• [Assignment] Copy out the lines below that hold the word "near".

[Stored records]

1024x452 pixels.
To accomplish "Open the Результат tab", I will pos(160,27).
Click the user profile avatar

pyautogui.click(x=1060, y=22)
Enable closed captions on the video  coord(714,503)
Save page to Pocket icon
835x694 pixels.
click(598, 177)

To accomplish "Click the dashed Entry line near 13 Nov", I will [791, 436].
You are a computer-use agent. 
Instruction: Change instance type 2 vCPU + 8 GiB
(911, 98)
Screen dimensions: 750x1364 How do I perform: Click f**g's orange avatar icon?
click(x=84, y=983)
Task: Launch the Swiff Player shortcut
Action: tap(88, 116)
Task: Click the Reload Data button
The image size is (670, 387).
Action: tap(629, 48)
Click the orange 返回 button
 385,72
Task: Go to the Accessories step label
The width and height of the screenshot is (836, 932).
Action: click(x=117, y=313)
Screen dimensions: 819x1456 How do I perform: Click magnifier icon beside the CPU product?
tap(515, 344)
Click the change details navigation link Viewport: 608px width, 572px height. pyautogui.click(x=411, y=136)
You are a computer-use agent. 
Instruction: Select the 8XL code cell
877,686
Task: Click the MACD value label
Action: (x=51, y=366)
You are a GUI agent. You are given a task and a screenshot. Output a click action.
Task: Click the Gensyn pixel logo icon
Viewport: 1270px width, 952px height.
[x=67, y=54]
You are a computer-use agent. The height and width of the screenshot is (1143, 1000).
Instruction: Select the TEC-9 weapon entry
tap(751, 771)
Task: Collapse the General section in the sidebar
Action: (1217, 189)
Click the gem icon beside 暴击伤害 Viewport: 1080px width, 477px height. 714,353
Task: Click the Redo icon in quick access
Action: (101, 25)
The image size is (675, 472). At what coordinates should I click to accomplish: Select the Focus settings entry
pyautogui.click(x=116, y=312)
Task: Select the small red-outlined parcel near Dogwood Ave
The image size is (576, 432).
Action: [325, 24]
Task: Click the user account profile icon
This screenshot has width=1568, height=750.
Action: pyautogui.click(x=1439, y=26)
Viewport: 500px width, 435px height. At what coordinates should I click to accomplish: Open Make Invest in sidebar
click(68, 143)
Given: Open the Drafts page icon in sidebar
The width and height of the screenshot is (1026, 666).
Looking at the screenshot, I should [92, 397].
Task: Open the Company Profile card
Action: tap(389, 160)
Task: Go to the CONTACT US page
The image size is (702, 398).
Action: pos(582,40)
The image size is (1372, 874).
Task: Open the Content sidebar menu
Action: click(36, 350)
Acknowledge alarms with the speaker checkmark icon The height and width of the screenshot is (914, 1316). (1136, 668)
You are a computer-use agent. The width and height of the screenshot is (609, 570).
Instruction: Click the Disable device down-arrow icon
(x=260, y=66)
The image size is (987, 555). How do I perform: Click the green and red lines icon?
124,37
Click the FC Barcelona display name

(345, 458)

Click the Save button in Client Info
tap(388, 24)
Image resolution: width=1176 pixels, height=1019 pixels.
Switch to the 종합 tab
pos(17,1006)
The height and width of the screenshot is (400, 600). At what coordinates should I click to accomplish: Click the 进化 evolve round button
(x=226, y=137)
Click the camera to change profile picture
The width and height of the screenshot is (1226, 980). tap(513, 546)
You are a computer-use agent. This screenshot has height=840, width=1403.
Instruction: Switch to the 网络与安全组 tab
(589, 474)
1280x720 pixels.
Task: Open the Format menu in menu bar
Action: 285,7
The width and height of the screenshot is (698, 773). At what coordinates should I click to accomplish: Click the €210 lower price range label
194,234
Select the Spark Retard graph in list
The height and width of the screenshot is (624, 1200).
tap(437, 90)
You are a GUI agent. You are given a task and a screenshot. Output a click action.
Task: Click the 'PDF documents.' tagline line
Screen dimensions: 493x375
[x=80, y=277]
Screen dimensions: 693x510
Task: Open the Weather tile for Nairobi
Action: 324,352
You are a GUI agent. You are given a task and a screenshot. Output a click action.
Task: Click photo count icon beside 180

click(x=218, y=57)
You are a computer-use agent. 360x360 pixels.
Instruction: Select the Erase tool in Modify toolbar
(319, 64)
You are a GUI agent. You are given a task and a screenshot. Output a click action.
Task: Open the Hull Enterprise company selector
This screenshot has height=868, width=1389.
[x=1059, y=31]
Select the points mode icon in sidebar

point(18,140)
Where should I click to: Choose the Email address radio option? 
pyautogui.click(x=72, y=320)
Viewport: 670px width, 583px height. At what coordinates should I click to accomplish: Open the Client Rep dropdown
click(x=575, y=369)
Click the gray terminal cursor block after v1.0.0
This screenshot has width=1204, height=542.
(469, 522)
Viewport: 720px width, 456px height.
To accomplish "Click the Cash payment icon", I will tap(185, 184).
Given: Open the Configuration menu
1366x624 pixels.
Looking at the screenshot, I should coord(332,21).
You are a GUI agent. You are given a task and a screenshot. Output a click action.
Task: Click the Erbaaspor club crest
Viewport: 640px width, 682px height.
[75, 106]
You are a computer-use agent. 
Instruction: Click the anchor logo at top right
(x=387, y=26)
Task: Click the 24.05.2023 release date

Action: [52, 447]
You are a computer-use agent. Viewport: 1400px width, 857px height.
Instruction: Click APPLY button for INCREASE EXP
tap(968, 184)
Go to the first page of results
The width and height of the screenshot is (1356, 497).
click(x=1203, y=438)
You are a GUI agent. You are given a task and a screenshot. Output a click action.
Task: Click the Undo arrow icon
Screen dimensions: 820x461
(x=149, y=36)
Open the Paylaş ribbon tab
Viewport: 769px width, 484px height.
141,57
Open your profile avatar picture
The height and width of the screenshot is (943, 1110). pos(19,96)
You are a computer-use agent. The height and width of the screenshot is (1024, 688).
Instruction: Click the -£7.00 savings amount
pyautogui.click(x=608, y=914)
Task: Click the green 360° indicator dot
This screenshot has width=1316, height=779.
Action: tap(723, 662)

• [Solution]
To accomplish "Click the dashed Entry line near 13 Nov", I will [791, 436].
Task: Select the small red-outlined parcel near Dogwood Ave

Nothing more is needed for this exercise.